For small businesses, which generate the vast majority of jobs in our country, the situation will be even worse. This new bill will require employers who don't provide health care to pay an additional 8% payroll tax, on top of the 15% payroll tax that is already required. Altogether, this means employers who pay more than $400,000 in total salary costs will have to pay something like 25% more than a person's salary just to hire them. Hire someone at $60,000, and it will cost you $75,000, all in. What do people think this is going to do for employment?
These will be the biggest increases in tax rates and across-the-board payroll taxes since the Great Depression.

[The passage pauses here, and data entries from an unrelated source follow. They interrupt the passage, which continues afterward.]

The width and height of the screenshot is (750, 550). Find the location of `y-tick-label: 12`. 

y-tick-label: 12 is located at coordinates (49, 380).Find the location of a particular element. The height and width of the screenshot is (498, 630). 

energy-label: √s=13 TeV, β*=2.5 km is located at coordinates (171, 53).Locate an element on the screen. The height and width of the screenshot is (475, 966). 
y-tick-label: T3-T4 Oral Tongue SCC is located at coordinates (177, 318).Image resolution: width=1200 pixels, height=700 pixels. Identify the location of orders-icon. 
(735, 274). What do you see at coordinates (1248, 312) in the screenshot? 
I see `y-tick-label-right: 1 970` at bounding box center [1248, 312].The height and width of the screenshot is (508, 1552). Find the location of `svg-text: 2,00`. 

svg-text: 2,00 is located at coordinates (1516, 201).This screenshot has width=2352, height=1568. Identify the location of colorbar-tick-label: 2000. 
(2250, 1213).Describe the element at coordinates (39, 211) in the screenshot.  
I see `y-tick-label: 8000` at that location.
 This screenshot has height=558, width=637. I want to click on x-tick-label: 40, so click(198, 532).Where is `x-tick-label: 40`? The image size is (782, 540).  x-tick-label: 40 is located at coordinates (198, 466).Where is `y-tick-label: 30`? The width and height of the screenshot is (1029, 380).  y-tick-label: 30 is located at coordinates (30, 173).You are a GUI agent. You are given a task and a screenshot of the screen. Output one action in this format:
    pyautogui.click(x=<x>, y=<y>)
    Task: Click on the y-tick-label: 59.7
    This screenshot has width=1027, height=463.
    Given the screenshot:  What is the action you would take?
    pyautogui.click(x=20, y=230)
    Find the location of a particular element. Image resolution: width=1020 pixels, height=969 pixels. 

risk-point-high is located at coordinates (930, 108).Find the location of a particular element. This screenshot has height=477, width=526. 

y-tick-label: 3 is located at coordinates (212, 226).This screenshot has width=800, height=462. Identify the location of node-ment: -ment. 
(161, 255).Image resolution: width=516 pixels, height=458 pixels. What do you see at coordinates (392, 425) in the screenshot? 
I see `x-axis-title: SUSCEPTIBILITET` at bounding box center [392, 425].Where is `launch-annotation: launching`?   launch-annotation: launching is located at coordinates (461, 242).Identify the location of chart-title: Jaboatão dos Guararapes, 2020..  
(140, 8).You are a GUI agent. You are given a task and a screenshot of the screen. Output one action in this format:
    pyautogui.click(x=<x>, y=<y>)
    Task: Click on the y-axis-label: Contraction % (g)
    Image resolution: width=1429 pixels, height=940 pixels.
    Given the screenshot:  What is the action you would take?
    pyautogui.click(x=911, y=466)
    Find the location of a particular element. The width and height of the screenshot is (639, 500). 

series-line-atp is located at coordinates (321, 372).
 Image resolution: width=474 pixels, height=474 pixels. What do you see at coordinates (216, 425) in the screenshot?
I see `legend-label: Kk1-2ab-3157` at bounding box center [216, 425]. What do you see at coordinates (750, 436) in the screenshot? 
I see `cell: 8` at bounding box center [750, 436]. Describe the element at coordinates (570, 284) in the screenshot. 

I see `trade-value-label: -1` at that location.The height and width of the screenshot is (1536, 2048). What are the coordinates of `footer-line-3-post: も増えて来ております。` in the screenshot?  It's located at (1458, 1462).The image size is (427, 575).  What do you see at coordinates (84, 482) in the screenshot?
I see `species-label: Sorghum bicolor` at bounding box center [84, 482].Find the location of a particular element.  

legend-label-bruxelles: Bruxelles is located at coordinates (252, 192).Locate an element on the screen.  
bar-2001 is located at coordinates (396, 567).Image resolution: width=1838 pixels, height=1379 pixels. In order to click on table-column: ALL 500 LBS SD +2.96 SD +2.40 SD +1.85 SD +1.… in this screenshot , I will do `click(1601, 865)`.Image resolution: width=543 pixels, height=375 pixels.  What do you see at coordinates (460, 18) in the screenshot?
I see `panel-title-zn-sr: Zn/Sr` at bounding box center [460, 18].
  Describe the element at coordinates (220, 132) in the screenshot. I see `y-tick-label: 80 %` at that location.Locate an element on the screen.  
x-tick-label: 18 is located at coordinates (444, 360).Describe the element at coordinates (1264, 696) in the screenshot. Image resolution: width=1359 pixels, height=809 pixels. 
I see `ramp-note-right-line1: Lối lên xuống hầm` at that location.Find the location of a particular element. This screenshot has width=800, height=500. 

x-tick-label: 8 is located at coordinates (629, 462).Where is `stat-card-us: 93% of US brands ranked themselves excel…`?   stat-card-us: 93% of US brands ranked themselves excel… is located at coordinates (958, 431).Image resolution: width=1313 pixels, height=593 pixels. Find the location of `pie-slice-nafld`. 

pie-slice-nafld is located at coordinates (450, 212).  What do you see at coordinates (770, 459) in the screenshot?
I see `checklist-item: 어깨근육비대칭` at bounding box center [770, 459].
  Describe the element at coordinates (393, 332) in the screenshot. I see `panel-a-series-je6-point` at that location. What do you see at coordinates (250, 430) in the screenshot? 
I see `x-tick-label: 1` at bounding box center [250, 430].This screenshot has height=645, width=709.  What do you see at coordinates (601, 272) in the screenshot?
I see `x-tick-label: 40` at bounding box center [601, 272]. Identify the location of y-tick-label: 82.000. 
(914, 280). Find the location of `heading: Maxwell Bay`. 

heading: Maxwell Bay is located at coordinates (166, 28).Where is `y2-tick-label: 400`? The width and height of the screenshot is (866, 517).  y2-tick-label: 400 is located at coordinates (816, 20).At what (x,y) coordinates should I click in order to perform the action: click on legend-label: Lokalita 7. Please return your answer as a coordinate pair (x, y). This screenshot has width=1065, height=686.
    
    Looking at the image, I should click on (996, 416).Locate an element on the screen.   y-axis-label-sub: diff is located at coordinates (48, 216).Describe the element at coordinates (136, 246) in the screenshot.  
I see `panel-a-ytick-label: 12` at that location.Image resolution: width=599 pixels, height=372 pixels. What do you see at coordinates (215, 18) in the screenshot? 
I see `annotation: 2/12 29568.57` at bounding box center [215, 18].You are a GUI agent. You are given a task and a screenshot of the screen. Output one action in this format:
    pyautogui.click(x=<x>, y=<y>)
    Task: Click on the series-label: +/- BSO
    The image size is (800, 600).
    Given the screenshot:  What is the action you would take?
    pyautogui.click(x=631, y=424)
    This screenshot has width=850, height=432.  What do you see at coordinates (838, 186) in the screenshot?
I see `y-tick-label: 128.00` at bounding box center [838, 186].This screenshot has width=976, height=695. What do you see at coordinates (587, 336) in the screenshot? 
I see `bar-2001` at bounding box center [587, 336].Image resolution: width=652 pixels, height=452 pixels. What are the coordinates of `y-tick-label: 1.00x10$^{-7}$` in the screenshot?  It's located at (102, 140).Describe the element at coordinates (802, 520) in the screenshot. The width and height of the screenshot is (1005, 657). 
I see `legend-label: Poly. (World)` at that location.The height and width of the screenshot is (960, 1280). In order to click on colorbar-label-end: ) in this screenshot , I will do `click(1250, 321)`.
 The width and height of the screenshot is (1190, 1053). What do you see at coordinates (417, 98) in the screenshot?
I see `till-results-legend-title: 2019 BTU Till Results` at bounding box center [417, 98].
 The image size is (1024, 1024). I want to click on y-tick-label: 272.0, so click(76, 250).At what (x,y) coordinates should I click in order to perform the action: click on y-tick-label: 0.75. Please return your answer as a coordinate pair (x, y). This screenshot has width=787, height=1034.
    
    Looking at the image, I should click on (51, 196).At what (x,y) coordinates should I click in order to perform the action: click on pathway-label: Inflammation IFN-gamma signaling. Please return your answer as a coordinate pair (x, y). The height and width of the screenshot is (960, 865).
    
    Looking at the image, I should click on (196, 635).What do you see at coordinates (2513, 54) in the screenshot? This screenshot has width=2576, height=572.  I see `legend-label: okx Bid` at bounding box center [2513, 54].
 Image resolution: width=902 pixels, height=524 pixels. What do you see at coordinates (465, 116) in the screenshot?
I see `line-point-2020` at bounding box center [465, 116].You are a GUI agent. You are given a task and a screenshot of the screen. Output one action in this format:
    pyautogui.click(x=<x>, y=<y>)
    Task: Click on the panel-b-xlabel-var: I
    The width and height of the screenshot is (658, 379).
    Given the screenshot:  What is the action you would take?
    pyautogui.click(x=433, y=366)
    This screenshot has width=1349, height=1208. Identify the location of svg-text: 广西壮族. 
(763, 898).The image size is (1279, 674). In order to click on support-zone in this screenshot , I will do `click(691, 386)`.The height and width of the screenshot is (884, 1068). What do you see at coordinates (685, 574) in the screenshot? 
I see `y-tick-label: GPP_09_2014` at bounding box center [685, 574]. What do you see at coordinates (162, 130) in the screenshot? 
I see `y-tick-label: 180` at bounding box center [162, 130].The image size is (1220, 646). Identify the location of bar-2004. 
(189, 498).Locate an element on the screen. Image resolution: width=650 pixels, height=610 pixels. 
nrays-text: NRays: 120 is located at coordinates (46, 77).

Many economists now think that the Great Depression was in large part caused by a massive increase in tax rates, along with a fumbling government's tinkering with the trade and regulatory environment. The Roosevelt Administration took office during a severe economic downturn. The downturn had started, as this one did, with significant over-leveraging, leading to the 1929 Crash. This overleveraging needed to be unwound before recovery could proceed. Unfortunately, an activist government converted that downturn into a nearly irreversible economic malaise. And Roosevelt, like Obama, was a thoroughly inspiring speaker, with an overwhelming popular mandate.
Yes, our health care system needs some help. Costs are out of control and the whole "third-party-payment" system needs to be re-thought. But the current health care bill being rammed through Congress is unlikely to fix this problem for more than a few years at best. This bill represents political short-termism at its very best!
Over the long term, however, it is nothing but assisted suicide for our economy.